Kegiatan tersebut juga dirangkaikan dengan Komunikasi, Informasi, dan Edukasi (KIE) bertema “Cerdas Gunakan Obat: Jangan Sampai OOT Bikin Out of Track”, yang diikuti 185 peserta dari kalangan pelajar, mahasiswa, hingga masyarakat umum.

Anggota Komisi IX DPR RI, TB. Haerul Jaman, yang membuka acara, menegaskan bahwa penyalahgunaan obat merupakan ancaman nyata yang membutuhkan keterlibatan semua pihak. Ia mendorong peningkatan kesadaran masyarakat serta langkah pencegahan sejak dini melalui edukasi yang masif dan berkelanjutan.

Sementara itu, Kepala BBPOM di Serang, Fauzi Ferdiansyah, mengungkapkan bahwa peredaran dan penyalahgunaan OOT di Banten masih tergolong tinggi. Obat seperti tramadol dan triheksifenidil masih banyak disalahgunakan. Bahkan, regulasi terbaru yang memasukkan ketamin ke dalam golongan OOT turut menambah potensi risiko jika tidak diantisipasi secara serius.

“Data pengujian tahun 2025 menunjukkan 94,77 persen sampel obat dari perkara kepolisian terbukti mengandung tramadol dan triheksifenidil, meningkat dari tahun sebelumnya sebesar 91,71 persen.

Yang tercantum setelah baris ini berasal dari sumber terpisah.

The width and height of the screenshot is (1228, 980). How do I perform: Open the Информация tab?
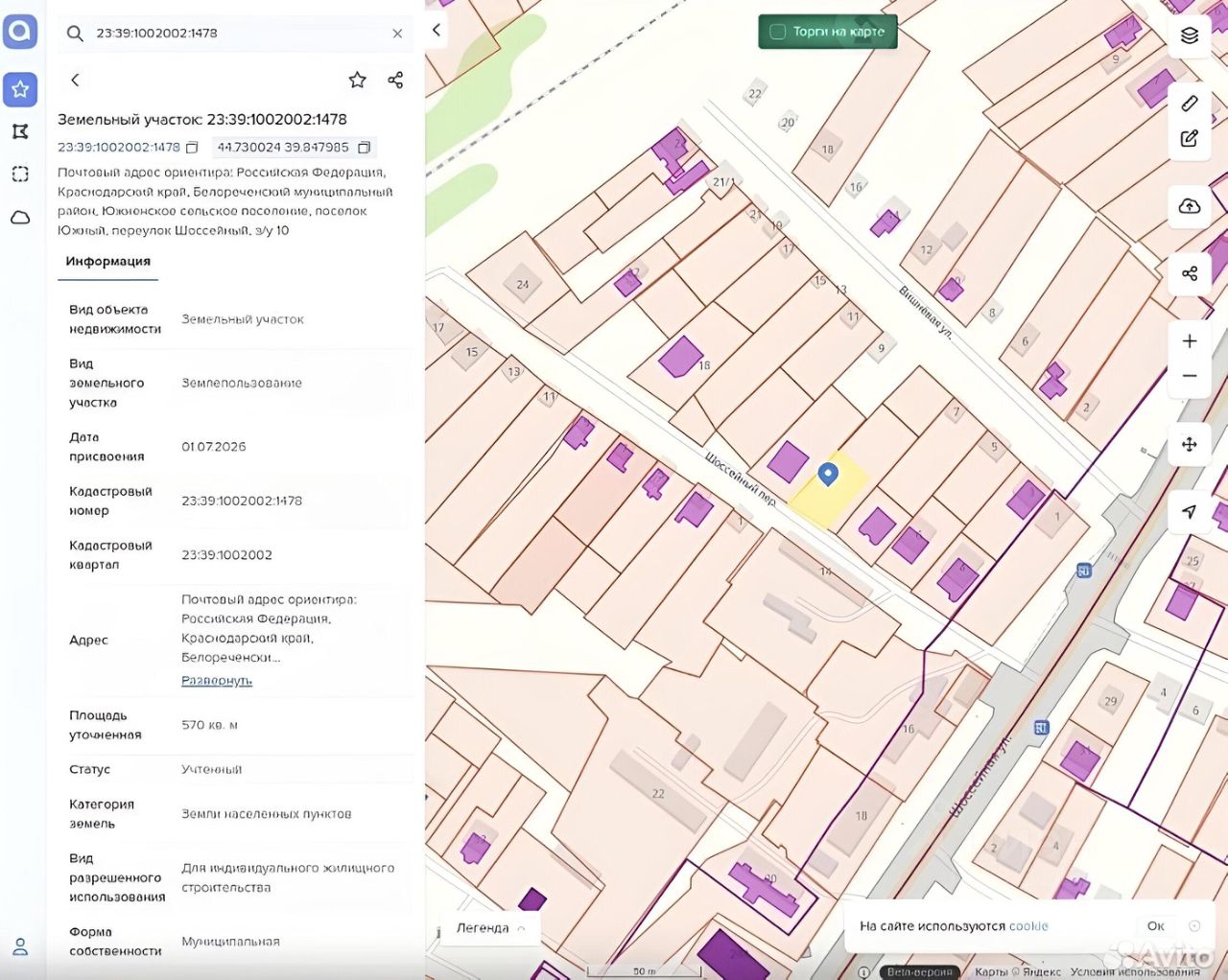pos(107,261)
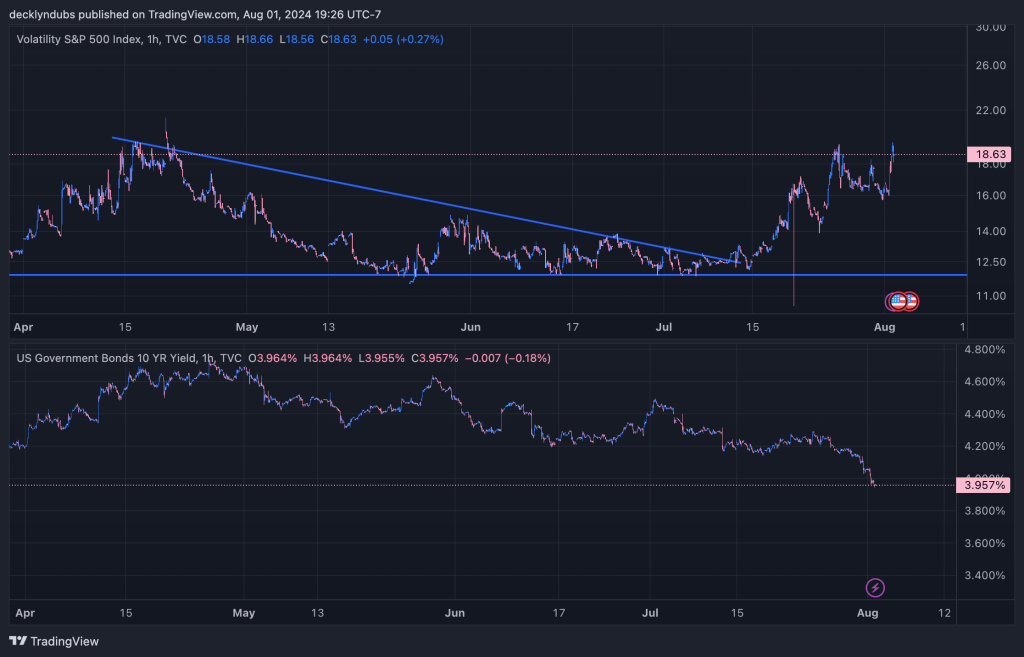Click the Jul label on the lower time axis
This screenshot has height=657, width=1024.
(x=651, y=611)

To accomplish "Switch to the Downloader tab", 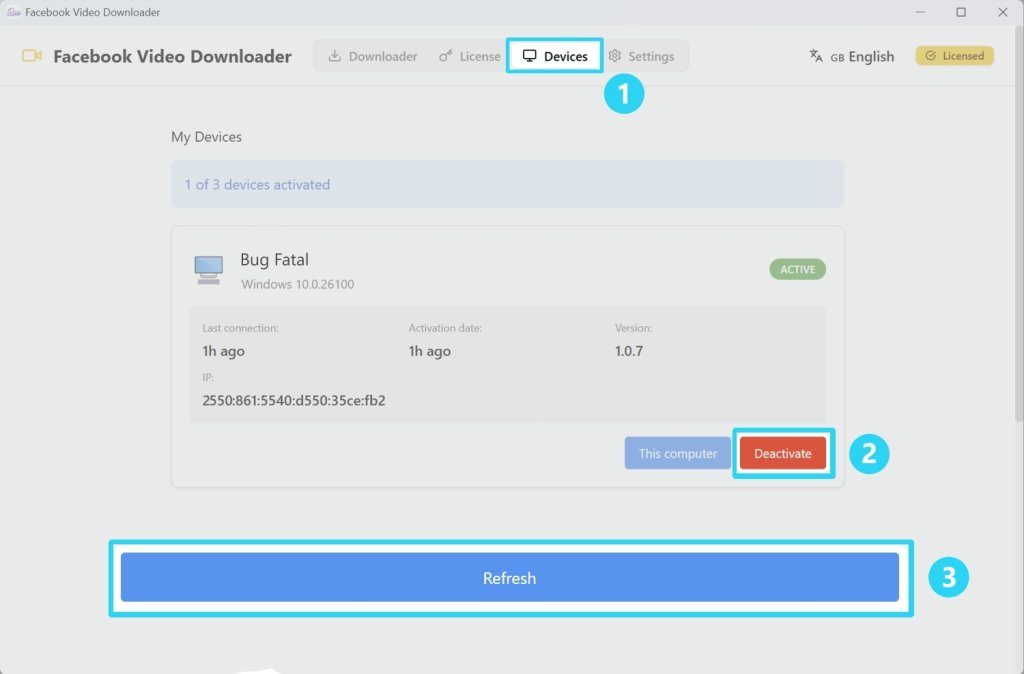I will tap(372, 56).
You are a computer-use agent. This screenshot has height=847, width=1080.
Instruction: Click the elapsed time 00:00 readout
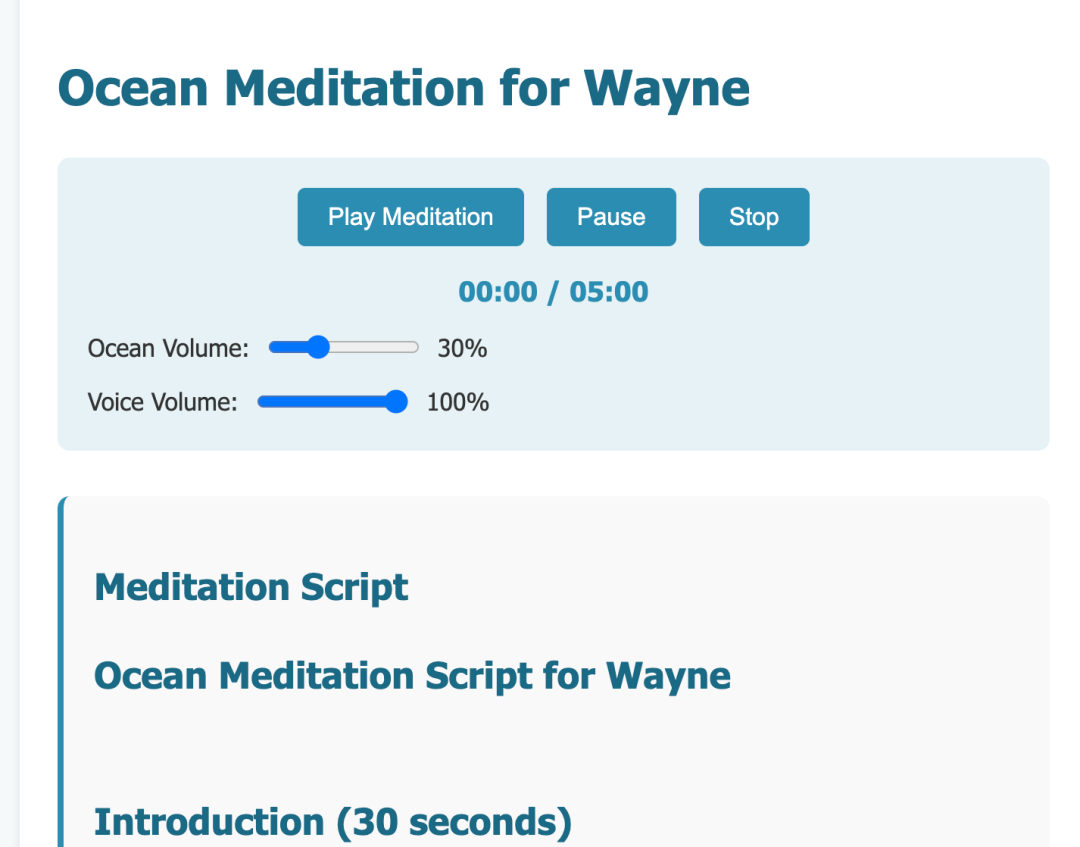click(498, 292)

Ini menjadi sinyal kuat bahwa peredaran OOT masih sangat mengkhawatirkan,” ujarnya.

Ia menjelaskan, pada periode 2024–2025 BBPOM di Serang menangani sembilan perkara pro justitia, dengan tiga di antaranya terkait peredaran OOT. Secara lebih luas, sejak 2019 hingga 2025 terdapat 17 perkara yang ditangani penyidik PPNS BBPOM serta 587 kasus tindak pidana OOT yang diproses oleh penyidik Polri di seluruh wilayah Banten.

Baca Juga :  Tirtayasa Dihapus dari Raperda RZWP3K, Cilegon dan Puloampel Jadi Zona Tambang Pasir Laut

Tingginya angka tersebut menempatkan Banten sebagai salah satu daerah prioritas dalam Aksi Nasional Pencegahan Penyalahgunaan OOT Tahun 2026 yang diinisiasi oleh Badan POM.

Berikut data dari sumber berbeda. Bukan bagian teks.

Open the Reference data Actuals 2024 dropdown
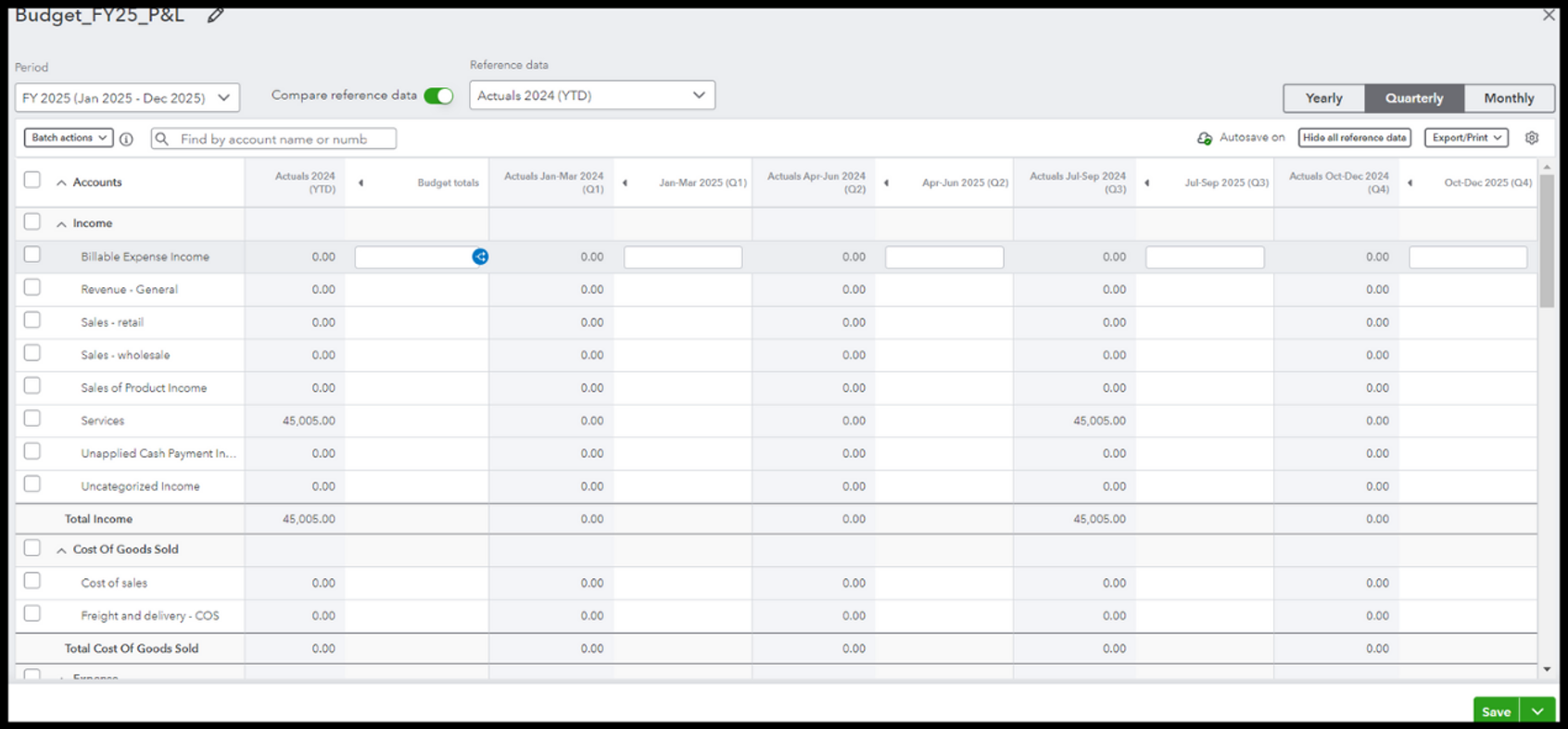This screenshot has width=1568, height=729. point(591,95)
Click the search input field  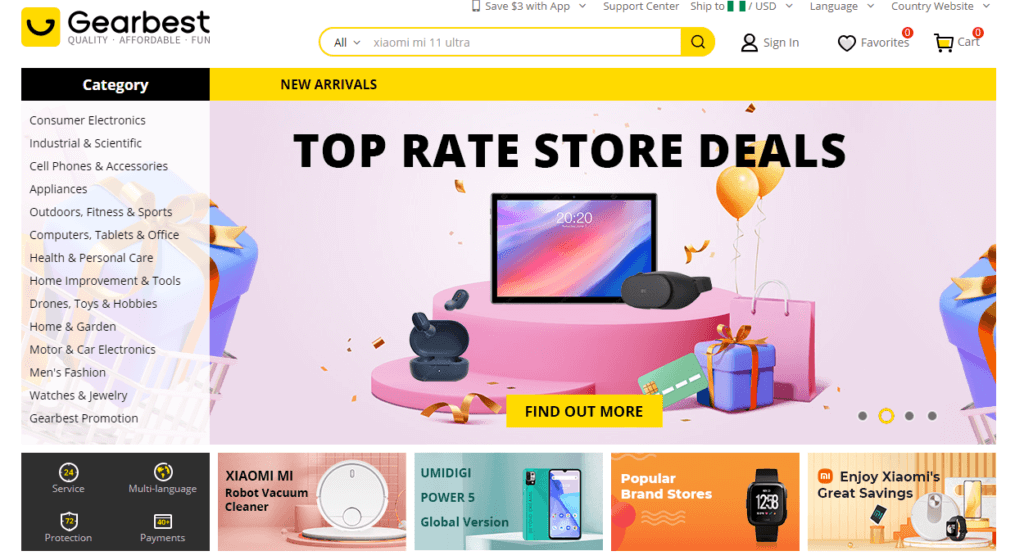tap(524, 42)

Sebagai bentuk konkret penguatan kolaborasi, penandatanganan komitmen bersama ini melibatkan berbagai unsur pentaheliks, mulai dari aparat penegak hukum, pemerintah daerah, dunia pendidikan, organisasi profesi, hingga organisasi masyarakat. Di antaranya Kepolisian Daerah Banten, BNN Provinsi Banten, Dinas Kesehatan dan Dinas Pendidikan Kota Serang, Kantor Cabang Dinas Pendidikan wilayah Cilegon, Kota Serang, dan Kabupaten Serang, Universitas Sultan Ageng Tirtayasa, Kwarda Pramuka Banten, GP Farmasi, Ikatan Apoteker Indonesia, serta PW Salimah Banten.

Komitmen tersebut mencakup langkah-langkah strategis, seperti penguatan edukasi publik, pengawasan distribusi obat, serta penegakan hukum terhadap peredaran ilegal.

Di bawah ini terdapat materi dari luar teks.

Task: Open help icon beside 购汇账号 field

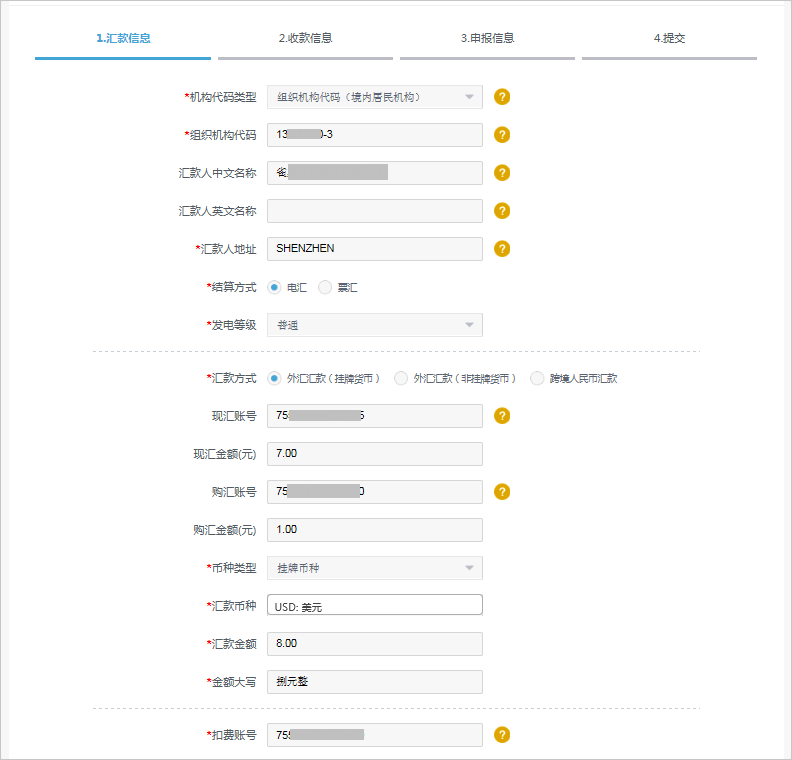Action: click(502, 492)
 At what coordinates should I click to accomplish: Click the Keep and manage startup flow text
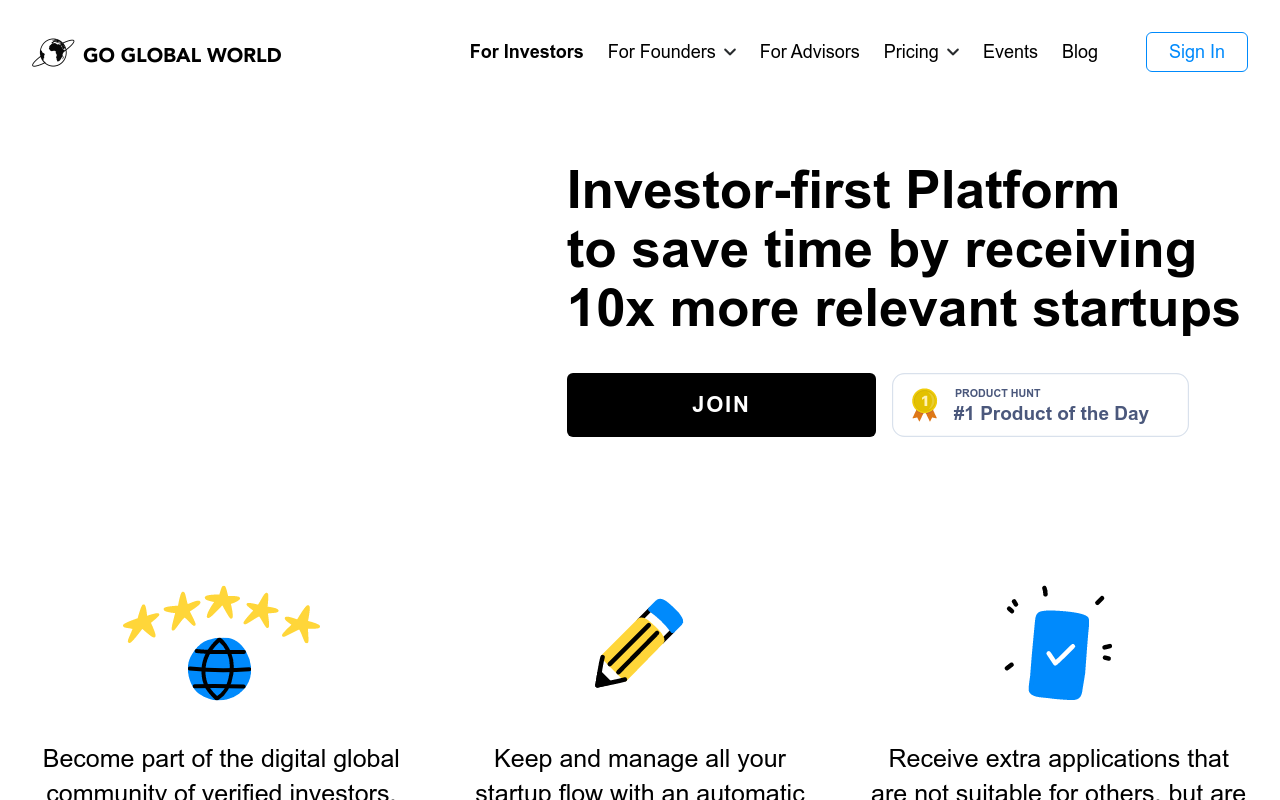(640, 773)
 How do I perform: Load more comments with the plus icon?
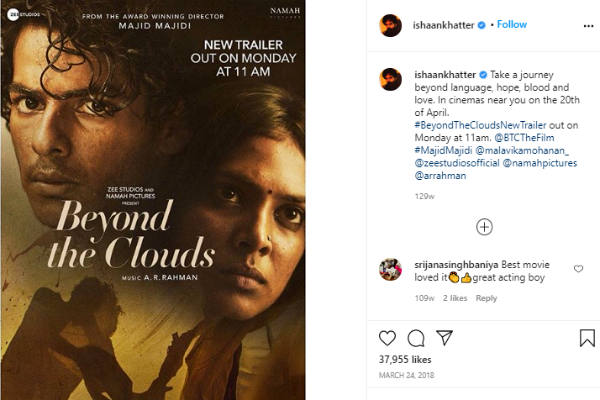click(x=484, y=227)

Melalui kolaborasi lintas sektor yang semakin solid, diharapkan upaya pencegahan penyalahgunaan OOT di Banten dapat berjalan lebih efektif. Kesadaran masyarakat untuk menggunakan obat secara bijak menjadi kunci utama dalam melindungi generasi dari risiko penyalahgunaan obat sekaligus mewujudkan masyarakat yang sehat dan berkualitas.